A touch of native Creating Web pages that display correctly on the phone isn't the only way to use HTML, JavaScript and CSS to build an application. There are also hybrid applications that are little more than thin wrappers of native code around HTML, CSS, and JavaScript. These let you do most of your work in Web languages but ship something that has all of the power and status of a native application. In Google's case, you build your application around a WebView object that acts like a browser window.

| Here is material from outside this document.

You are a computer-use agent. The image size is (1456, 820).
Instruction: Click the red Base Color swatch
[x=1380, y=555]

"There's a particular method that lets the developer inject an arbitrary object into the JavaScript environment," explains Google's Morrill. "You can make a little object in Android-coded Java and expose that into JavaScript, so JavaScript code can access it. This might be useful to make a local gadget container or a widget like the ones on Apple's Dashboard."

This flexibility is spawning some hybrid frameworks. One of the most fascinating is PhoneGap, a cross-platform collection of tools that wraps around a Web application and turns it into a stand-alone application. The project has constructed native wrappers for the major smart phones, and in theory it's possible to write one application that works on all of them.

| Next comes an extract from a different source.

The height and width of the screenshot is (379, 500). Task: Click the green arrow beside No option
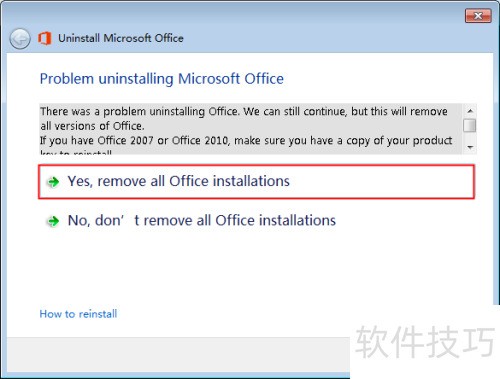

The tools, distributed under an MIT license, include all of the native code to link the JavaScript interpreter with the parts of the phone that normally require native code. The GPS data from the iPhone, Android phone, and BlackBerry can be loaded with the same JavaScript calls to getCurrentPosition. The accelerometer data is also available for Android and the iPhone. The group hopes to extend the code base to support Symbian and Windows Mobile platforms and to cover more parts of the phone, including the camera and the graphics display layer.

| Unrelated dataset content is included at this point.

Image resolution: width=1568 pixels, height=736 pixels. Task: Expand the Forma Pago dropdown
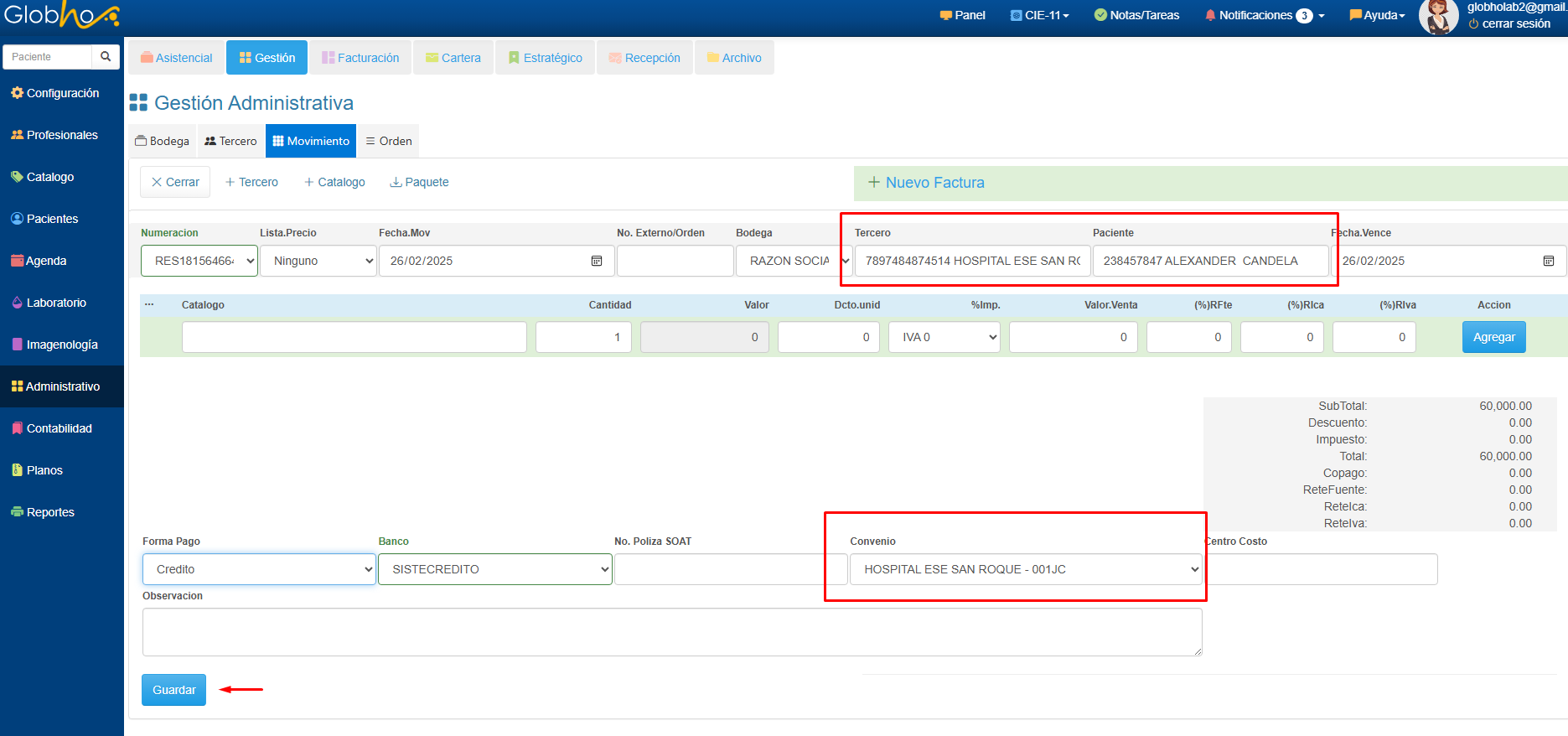pyautogui.click(x=258, y=569)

"There are not necessarily apps that should be written using PhoneGap instead of being written natively," explains Dave Johnson, the PhoneGap developer responsible for the BlackBerry part of the code base. "But certainly PhoneGap makes it easier to do things like converting an existing Web app to run on the iPhone or Web mashups that might mean a lot more work if written for the iPhone natively."

Johnson explains that some areas of the underlying API, like the OpenGL display layer, are out of reach of the PhoneGap model because of performance. If you want to build a fast, 3-D game, native code is the only solution.

There are also trickier challenges to working with PhoneGap. A clever feature can turn into a dangerous bug if it opens up some of the underlying iPhone API to any random Web site.

Johnson rejects the idea of building a PhoneGap browser for general use because it could expose these features to dangerous manipulation. It would be possible to generalize the project, so any Web site could activate the features just by including the project's gap.js file in the HTML.

"We would be hesitant to suggest such a thing because of security concerns," Johnson says. "Opening up the iPhone APIs to any Web site could clearly pose a security threat."

Stars of the small screen

Johnson notes that the group is actively searching for volunteers to port the code to other phones. "We are looking for people to take up the cause of Windows Mobile and Symbian," he says. "On Symbian, we are hoping to use S60WebKit, which is their version of the same WebKit browser as on Android and iPhone." It may be a bit trickier to work with Windows Mobile phones, he says, but he thinks there might be some possibility to link in libraries from Firefox.

Although projects like PhoneGap can do a very good job of exposing much of the application layer to the user, they can't make JavaScript run with the speed and efficiency of tightly crafted C.

"There are limits to how far you can go with this model," explains Ed Burnette, author of Hello, Android. "If you need a high level of interactivity, immersive media, or access to local resources like disk space, then you'll need to use the native development environment for the device."

He adds, "I think it's telling that many popular Web applications such as Amazon, eBay, Facebook and Twitter have been re-implemented as native smart phone applications. The Web versions work OK, but the user experience is better with an application that is customized for the device in a way that Web apps simply can't be today."

Peter Wayner is contributing editor of the InfoWorld Test Center.